As opposed to drought, floods are readily identifiable and relatively short-lived events, caused by “an excess of water mostly but not exclusively from rivers” and described as “the temporary covering by water of land not normally covered by water” (European Union, Directive 2007/60/EC).
The relatively short-lived nature of flood events calls for a higher than monthly to weekly temporal resolution of the GRACE-based gravity field solutions in order to adequately capture the flood water dynamics at hand.
A daily time resolution, however, reduces the number of GRACE observations per time step to the extent that gravity field solutions based on GRACE observations alone are dominated by noise. The daily gravity solutions provided by TU Graz (ITSG-Grace2014) resolve this issue by employing temporal correlation patterns of the gravity field, generated by geophysical models (http://portal.tugraz.at/portal/page/portal/TU_Graz/Einrichtungen/Institute/Homepages/i5210/research/ITSG-Grace2014). An atmospheric, an ocean circulation and a hydrological model provide stochastic prior information to arrive at a prediction of the gravity field, which is subsequently updated with daily GRACE observations (if present) in a Kalman smoother approach. Additional processing converts the resulting gravity field solutions, expressed in terms of spherical harmonics coefficients, into global 1x1 degree gridded maps (approx. 111 km at the equator) of water storage anomaly in equivalent water height (cm).
A 1 degree grid, however, does not equate to a 1 degree spatial resolution. The daily solutions are solved up to the spherical harmonic degree 40, which translates into an approximate 450 km spatial resolution. In general, as a rule of thumb, 150.000 km2 is considered as a threshold for the size of the river basin where the hydrological signal from GRACE exceeds the noise.

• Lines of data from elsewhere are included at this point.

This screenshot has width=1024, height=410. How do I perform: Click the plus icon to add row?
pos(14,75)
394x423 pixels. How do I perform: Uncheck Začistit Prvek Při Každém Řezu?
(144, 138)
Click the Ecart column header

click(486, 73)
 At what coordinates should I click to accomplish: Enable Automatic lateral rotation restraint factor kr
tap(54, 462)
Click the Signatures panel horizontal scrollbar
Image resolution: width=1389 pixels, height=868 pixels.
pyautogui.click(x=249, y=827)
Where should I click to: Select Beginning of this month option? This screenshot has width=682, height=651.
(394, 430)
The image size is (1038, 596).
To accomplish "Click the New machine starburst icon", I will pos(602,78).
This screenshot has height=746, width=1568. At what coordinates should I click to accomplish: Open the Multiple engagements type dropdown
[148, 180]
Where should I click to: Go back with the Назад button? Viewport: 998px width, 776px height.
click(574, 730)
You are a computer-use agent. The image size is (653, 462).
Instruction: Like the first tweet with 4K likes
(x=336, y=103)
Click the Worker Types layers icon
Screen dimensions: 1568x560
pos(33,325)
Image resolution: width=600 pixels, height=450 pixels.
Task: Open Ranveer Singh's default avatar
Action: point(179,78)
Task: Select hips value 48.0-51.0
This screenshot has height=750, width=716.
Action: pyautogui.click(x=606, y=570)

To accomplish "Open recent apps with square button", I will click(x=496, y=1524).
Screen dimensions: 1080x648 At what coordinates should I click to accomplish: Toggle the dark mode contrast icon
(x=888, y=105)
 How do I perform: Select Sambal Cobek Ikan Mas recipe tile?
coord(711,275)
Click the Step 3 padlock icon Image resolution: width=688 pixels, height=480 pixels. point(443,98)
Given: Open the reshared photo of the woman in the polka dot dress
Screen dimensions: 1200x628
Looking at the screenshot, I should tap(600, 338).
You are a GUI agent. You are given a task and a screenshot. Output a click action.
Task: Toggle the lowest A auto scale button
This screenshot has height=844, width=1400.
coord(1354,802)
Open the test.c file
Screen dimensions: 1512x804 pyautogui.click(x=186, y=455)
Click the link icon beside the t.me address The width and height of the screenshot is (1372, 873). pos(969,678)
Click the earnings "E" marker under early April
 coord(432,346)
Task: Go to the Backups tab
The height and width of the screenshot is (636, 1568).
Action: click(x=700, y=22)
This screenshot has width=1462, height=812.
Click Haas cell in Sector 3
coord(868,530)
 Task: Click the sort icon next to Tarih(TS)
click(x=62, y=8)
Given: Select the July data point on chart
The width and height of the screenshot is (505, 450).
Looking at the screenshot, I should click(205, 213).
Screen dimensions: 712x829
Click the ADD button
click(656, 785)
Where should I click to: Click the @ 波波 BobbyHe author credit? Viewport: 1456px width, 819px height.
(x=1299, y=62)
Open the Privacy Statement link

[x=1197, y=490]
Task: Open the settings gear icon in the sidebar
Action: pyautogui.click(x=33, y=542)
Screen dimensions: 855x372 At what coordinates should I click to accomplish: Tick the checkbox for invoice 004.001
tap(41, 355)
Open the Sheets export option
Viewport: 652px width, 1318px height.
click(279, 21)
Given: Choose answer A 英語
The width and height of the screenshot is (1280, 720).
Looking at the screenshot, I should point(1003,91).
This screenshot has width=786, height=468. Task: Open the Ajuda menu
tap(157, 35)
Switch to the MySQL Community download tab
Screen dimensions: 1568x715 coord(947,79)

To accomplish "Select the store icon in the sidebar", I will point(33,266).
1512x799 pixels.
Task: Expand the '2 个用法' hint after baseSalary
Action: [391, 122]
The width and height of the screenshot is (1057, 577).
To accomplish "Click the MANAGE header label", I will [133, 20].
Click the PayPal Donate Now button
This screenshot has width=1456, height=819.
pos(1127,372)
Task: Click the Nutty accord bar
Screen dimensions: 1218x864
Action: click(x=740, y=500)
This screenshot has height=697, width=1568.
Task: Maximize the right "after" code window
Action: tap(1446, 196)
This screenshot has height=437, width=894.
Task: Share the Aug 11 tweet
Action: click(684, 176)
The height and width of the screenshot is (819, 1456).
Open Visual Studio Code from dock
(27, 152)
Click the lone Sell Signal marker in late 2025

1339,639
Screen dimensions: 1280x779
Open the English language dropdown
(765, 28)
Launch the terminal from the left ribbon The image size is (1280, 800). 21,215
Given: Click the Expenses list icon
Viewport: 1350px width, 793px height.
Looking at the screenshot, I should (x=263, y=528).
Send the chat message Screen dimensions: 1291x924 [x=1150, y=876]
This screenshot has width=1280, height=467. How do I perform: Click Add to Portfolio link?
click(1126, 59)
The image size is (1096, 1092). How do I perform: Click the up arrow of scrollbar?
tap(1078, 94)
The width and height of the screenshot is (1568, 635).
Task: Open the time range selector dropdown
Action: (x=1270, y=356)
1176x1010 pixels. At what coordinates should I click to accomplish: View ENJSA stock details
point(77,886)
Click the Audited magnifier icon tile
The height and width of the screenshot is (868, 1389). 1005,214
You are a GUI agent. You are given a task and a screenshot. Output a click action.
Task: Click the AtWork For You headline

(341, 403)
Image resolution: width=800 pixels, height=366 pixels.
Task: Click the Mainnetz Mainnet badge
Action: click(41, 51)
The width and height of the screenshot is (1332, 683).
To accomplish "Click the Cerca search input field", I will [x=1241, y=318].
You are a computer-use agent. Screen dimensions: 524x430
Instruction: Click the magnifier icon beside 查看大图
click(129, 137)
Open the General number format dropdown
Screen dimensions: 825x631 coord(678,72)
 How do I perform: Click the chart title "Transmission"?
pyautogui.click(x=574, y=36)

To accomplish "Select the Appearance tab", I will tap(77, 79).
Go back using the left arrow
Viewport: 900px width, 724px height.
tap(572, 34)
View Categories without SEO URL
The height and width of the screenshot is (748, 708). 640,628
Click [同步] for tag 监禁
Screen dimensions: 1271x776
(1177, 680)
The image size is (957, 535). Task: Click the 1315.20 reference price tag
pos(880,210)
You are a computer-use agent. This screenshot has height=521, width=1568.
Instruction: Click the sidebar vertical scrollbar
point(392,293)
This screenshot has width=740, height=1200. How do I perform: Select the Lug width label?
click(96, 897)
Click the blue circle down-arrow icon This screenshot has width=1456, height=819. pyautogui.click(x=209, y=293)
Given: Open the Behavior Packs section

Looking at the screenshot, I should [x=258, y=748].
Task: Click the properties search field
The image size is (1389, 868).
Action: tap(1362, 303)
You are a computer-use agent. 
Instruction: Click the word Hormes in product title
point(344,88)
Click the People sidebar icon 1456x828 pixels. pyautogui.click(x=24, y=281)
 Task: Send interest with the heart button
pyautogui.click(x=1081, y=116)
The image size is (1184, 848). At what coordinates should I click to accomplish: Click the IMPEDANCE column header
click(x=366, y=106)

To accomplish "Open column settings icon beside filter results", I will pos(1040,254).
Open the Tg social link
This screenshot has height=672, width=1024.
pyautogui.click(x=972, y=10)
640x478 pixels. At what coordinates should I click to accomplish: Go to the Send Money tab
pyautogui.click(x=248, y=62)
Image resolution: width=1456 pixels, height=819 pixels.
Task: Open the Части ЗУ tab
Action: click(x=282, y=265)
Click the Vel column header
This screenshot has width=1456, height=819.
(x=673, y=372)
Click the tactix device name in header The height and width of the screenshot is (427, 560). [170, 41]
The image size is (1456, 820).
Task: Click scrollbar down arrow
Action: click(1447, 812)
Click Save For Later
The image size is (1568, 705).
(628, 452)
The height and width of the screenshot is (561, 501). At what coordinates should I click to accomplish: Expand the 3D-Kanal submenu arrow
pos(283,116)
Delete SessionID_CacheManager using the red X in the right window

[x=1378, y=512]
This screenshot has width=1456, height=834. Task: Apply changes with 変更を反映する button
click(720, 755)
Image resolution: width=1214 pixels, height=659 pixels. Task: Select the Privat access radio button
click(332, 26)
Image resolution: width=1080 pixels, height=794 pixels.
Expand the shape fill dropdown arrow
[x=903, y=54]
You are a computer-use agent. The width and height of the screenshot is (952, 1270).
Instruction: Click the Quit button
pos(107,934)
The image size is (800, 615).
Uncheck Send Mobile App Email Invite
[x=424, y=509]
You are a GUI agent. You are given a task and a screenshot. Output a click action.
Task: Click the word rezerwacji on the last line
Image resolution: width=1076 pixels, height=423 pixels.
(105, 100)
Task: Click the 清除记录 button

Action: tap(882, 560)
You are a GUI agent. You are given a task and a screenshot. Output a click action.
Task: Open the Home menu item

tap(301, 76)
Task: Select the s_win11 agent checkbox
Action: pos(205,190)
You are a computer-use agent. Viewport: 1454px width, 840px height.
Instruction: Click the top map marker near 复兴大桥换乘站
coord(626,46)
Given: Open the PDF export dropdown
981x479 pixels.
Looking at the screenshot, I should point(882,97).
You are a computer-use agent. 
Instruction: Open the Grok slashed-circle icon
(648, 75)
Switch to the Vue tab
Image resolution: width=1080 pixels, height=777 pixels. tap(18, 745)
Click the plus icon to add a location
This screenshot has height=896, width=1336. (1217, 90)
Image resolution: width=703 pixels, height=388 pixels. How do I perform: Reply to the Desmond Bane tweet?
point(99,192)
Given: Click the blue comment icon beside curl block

Let’s now turn to the Danube river basin as a case in point. The second largest river basin in Europe (801.463 km2 area) has suffered from a number of major flood events in the years overlapping the GRACE mission’s life time (e.g., 2006, 2010, 2013, 2014). The flood in the spring of 2006 was a basin-wide event with the central and lower parts of the river basin most severely affected (https://www.icpdr.org/main/issues/floods). Figure 1 (left panel) shows the anomalies of total water storage from GRACE and the observed river discharge at the Danube basin outlet. The observations are of a different order of magnitude, but highly correlated. Correlation is lower in the Upper Danube sub-basin (right panel, 76.653 km2 area), but several individual discharge peaks can still be identified to correspond with signals in the daily GRACE record.
This seems to indicate a river basin of approx. 75.000 km2 in size, i.e. twice as small as the generally assumed lower threshold, may still yield a detectable flood signal in the GRACE solutions. The size of the Upper Danube sub-basin relative to the entire basin is illustrated in Figure 2, which also shows the maximum basin-average total water storage anomaly for the 2006 flood event on April 17.
Discharge station data is kindly provided by the Global Runoff Data Centre, 56068 Koblenz, Germany.
Figure 1 Daily variations of the gravity field and river flow in the Danube (left panel) and Upper Danube (sub-) river basin (right panel).
Figure 2 Maximum basin-average total water storage anomaly (cm) (ITSG-Grace2014) for the 2006 flood event in the Danube basin (outline) on April 17. The Upper Danube sub-basin is indicated in the western part of the Danube basin.